• DOCUMENT TEXT:
──────────────────────────────
Possibly this can be fixed by using the InfoAction hook.

See a discussion where this came up.

additional discussion from merged task

Event Timeline

Restricted Application added a subscriber: Aklapper. · View Herald Transcript

I suspect the same problem might occur with blocked users btw. since we have T13443: Auto-noindex user/user talk pages for blocked users..

Xaosflux triaged this task as Medium priority.Jul 23 2017, 4:54 PM

This caused a lot of frustration for me today, when I was trying to help someone determine why their new article wasn't showing up in search indexes. Eventually I looked at the HTML source of the page and saw the noindex tag.

Could probably write a patch in PageTriage/includes/Hooks.php that takes advantage of the InfoAction hook.

MPGuy2824 changed the task status from Open to In Progress.Feb 25 2023, 10:47 AM
MPGuy2824 claimed this task.

Change 892028 had a related patch set uploaded (by MPGuy2824; author: MPGuy2824):

[mediawiki/extensions/PageTriage@master] Correcting the indexable property shown in '?action=info'

https://gerrit.wikimedia.org/r/892028

Suggestions from @kostajh:

  1. It might make sense to have a separate row for PageTriage's "noindex" rule. So, leave "pageinfo-robot-policy" alone, and have a new row for e.g. "pagetriage-robot-policy" with a field name like "PageTriage index policy". That way the user can see what core's Article::getRobotPolicy() returns, as well as what PageTriage overrides it with.
  2. A second thought is that perhaps it would make sense for Article to execute a new hook, something like onArticleGetRobotPolicy, to allow extensions to override the value. Then you wouldn't need onInfoAction, because PageTriage's implementation of onArticleGetRobotPolicy would set the policy.

Since this is an either/or situation, we should continue the discussion here.
To me, #1 seems like it will cause confusion. #2 sounds more cleaner except that it will need a change to mw-core too.

As I wrote on the Gerrit patch, this field is telling you the robot policy associated with the ParserOutput object (and stored in the database), yet PageTriage is writing to the OutputPage object when it sets its policy which would explain the mismatch.

A reader looking at that would presumedly ultimately want to know the indexing setting - not an intermediary parser snapshot. If we want to also show the stepwise process, sure do it, but the user story here is that what you see is not what you get.

Playing devils advocate, why is it important to a reader to know this information? It seems a little advanced to me. I can see how it would be useful to an editor workflow... but not a reader. For an editor, it seems useful for confirming an edit, given the magic words __NOINDEX__ and __INDEX__ don't seem to work on all namespaces. (However it also seems strange that we allow modification of robots policy to an anonymous user as that seems like a vector for attack).

Another thing to note is that the robots policy varies on the action type. For example on https://en.wikipedia.org/wiki/Robot?action=edit (or action=info) the robots policy is noindex,nofollow,max-image-preview:standard and on a view action it's max-image-preview:standard (which means use defaults). So the presence of this field and the information it provides on the action=info table is just plain confusing and misleading.
──────────────────────────────
[Pointing data for screenshots and documents]
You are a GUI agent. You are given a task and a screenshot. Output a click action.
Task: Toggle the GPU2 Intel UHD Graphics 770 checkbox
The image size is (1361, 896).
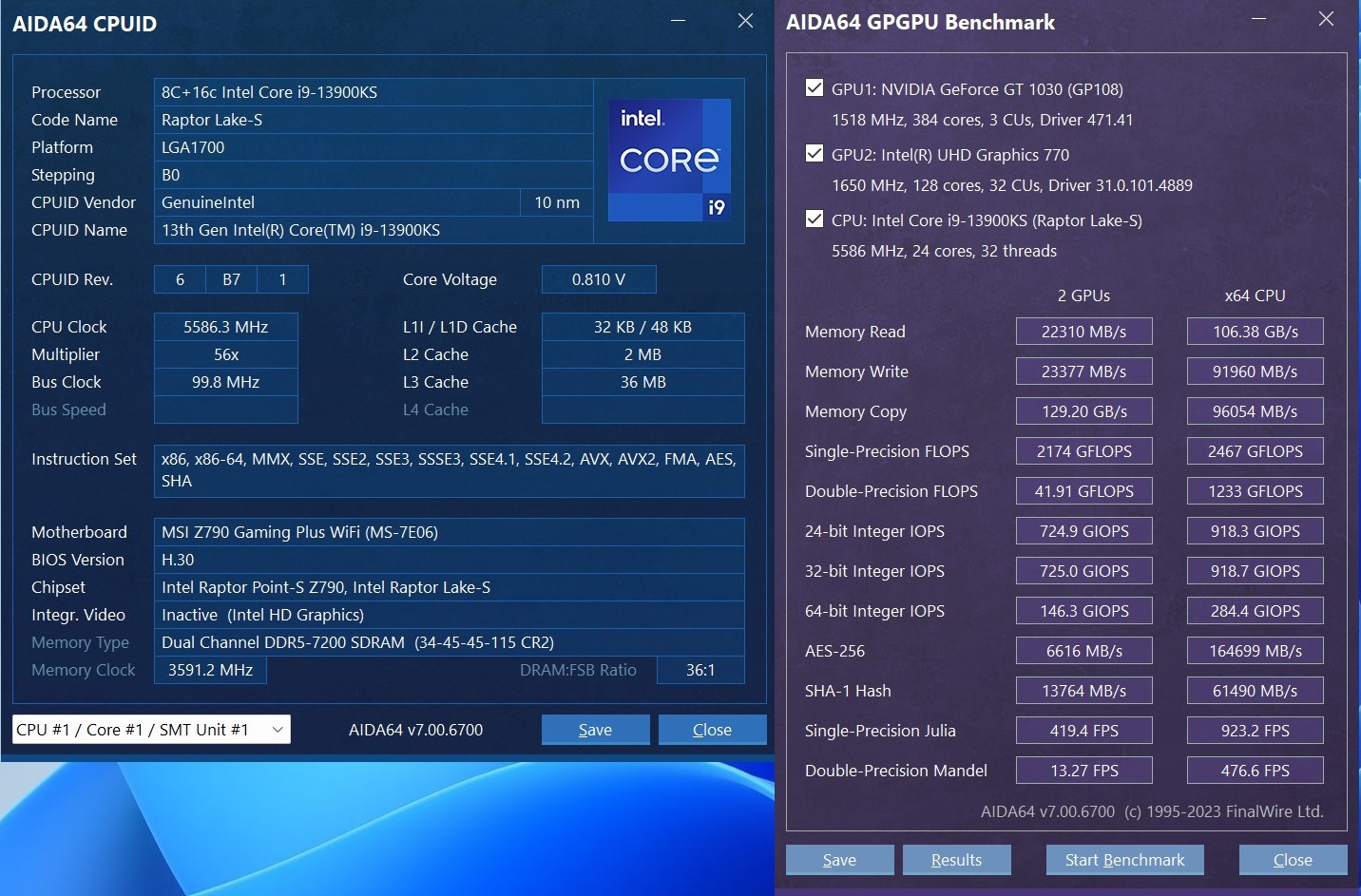pos(815,154)
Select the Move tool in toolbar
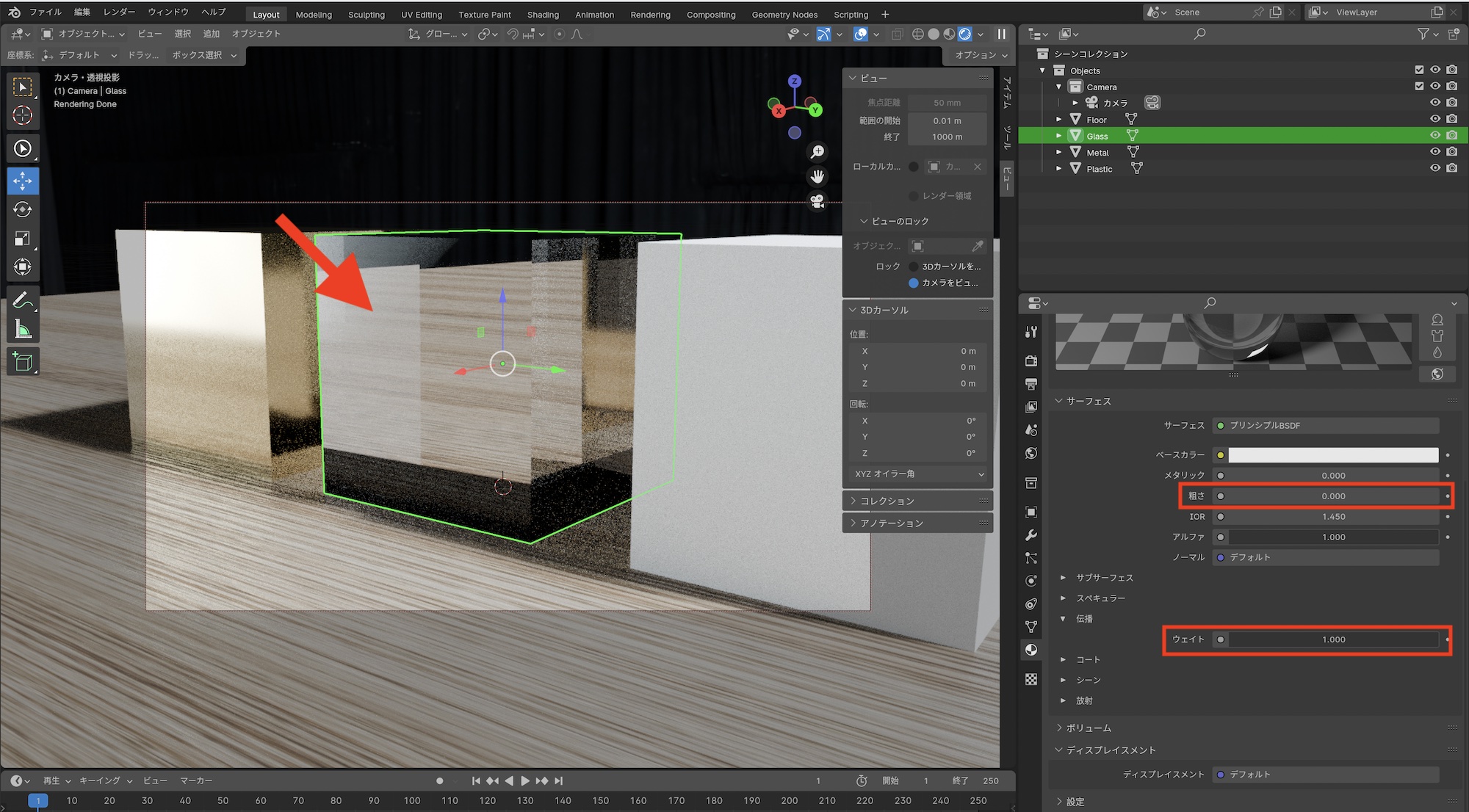 pyautogui.click(x=23, y=181)
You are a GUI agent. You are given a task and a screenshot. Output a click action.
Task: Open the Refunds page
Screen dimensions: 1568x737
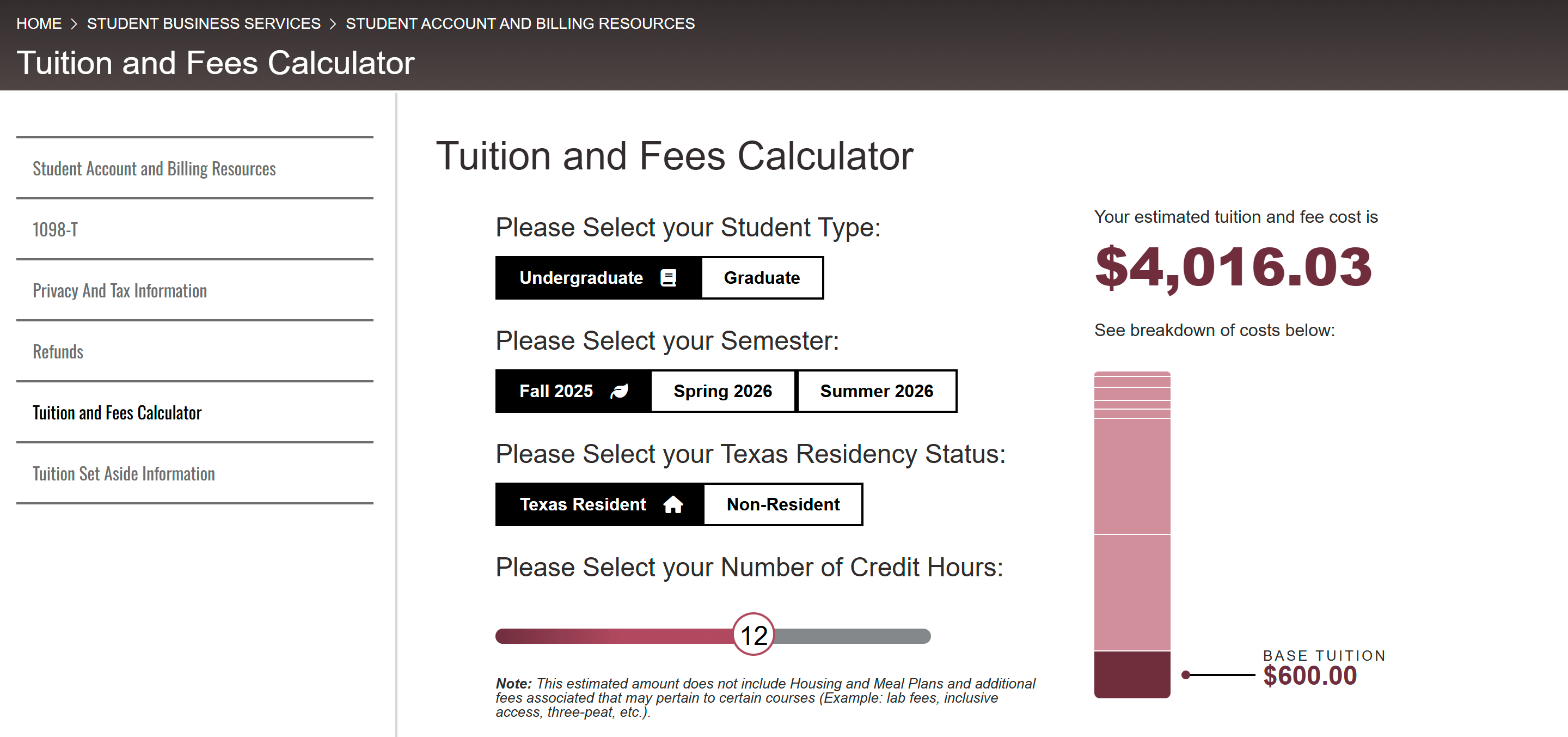[58, 351]
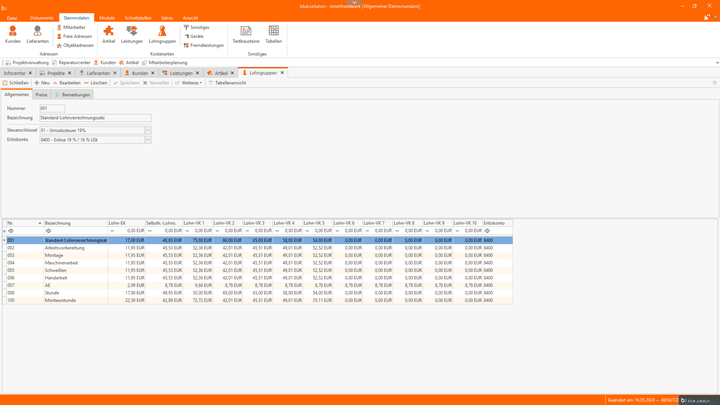Open Steuerschlüssel lookup button

click(148, 130)
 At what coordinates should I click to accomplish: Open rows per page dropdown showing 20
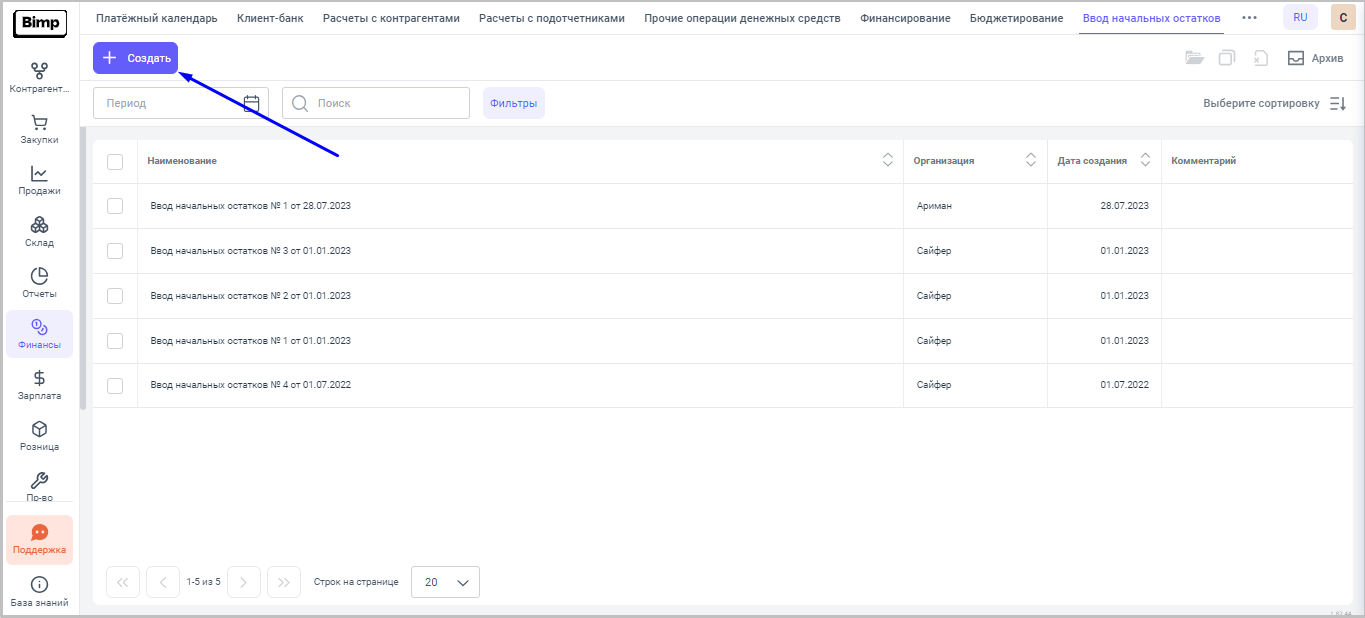coord(445,582)
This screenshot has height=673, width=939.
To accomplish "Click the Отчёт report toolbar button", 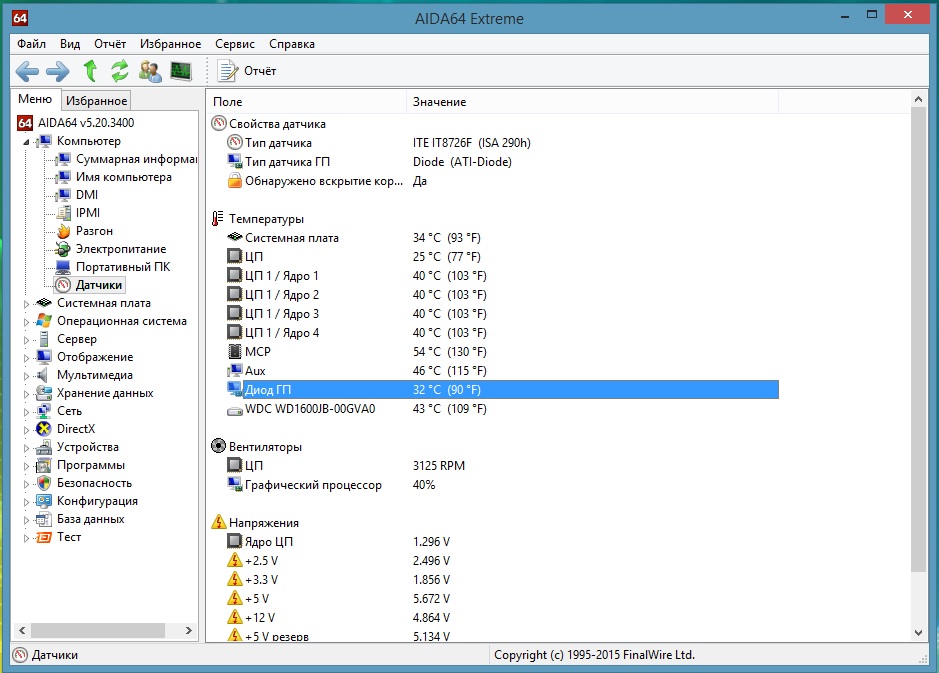I will [248, 70].

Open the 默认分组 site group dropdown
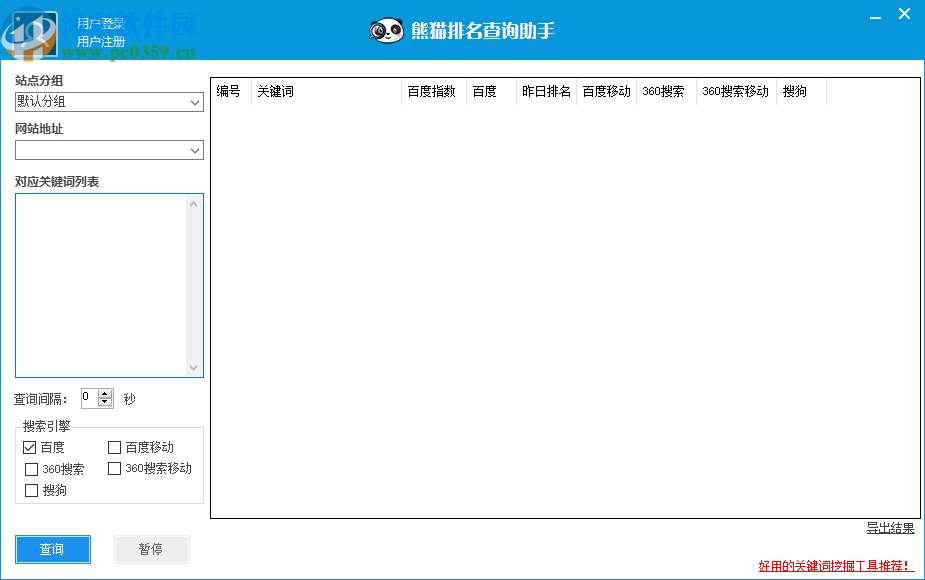[196, 102]
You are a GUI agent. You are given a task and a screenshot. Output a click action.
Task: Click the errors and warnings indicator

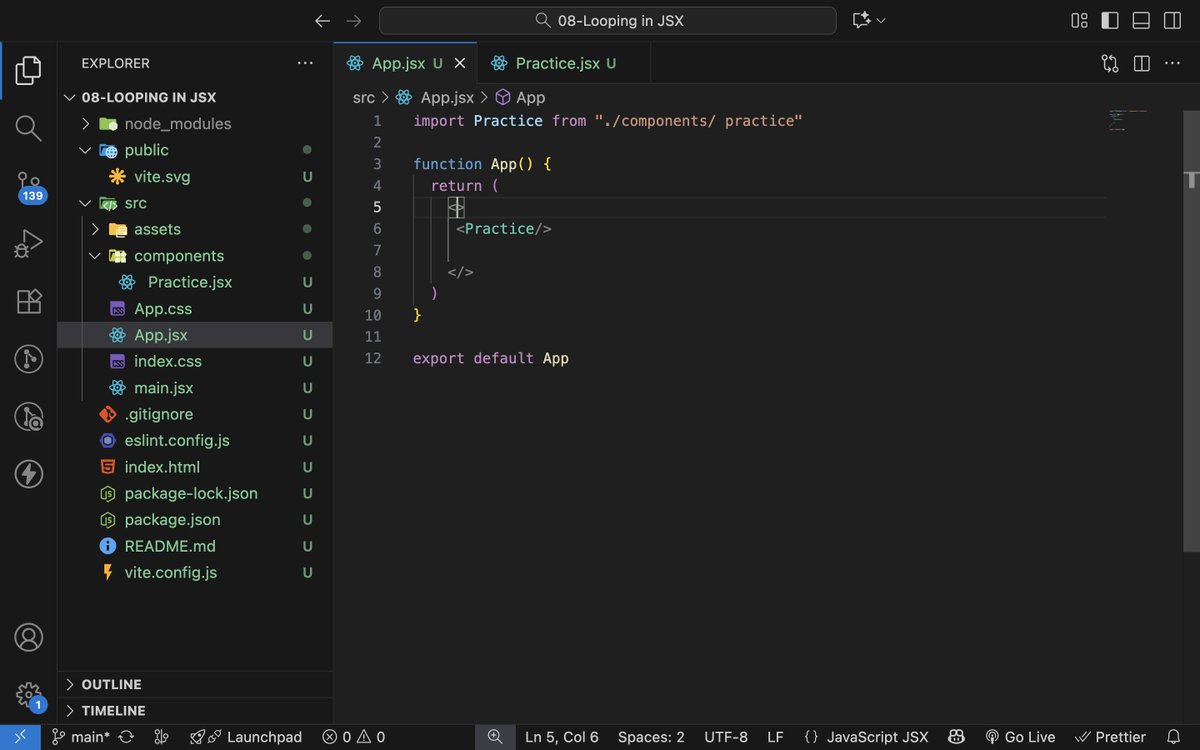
──────────────────────────────
• STATED PROBLEM: Continue the thread about the robot policy shown on the action=info page from the point where it stops.

• THE OUTPUT:
  • I'd argue that &action=info is mainly for technical users, not readers or editors. A reader or editor is rarely going to need the page ID, for example.
  • I think "Indexing by robots" refers to whether the page presents a noindex property or not after all other parsing and processing. That seems like the most intuitive reading of it to me. If this is for some reason ambiguous or unclear, perhaps it should be renamed.
  • I think that if we assume the second bullet above to be true, then this ticket is a clear bug and should be fixed.

I used the term reader above as in the actor reading that output, the user story is that the actor reading that message is expecting it to be the final state

I think "Indexing by robots" refers to whether the page presents a noindex property or not after all other parsing and processing. That seems like the most intuitive reading of it to me. If this is for some reason ambiguous or unclear, perhaps it should be renamed.

Right. But it's not doing that and I don't think it's possible to do that currently given it varies per ?action and is decided via a hook. To do it accurately the info page would need to pretend to render an article page to extract that information. This issue is not an issue inside the PageTriage extension but an issue inside MediaWiki core.

Making sure we are all talking about the same output here:

image.png (568×831 px, 48 KB)

On the above, it seems quite reasonable that someone reading that would assume it is the value that would be made available to these 'robots' on future reads. What extension or component of it isn't relevant to that user story. If this is the output of only one thing, its label (pageinfo-robot-policy) should be changed to not appear to be authoritative.

"Indexing by robots" is from MediaWiki:Pageinfo-robot-policy.
I tried to link https://en.wikipedia.org/wiki/Wikipedia:Controlling_search_engine_indexing with this in https://en.wikipedia.org/wiki/MediaWiki:Pageinfo-robot-policy:

[[Wikipedia:Controlling search engine indexing|Indexing by robots]]

Unfortunately, page information just displayed the code as text without making a link so I deleted it again. Is there a way to tell whether a MediaWiki message allows wikitext without trying it on a live installation or diving into MediaWiki's source code?

. Is there a way to tell whether a MediaWiki message allows wikitext without trying it on a live installation or diving into MediaWiki's source code?

Not that I'm aware of. That decision is made at the time it's used. It's also possible to sometimes parse a message and sometimes render it as text if it's used in multiple places.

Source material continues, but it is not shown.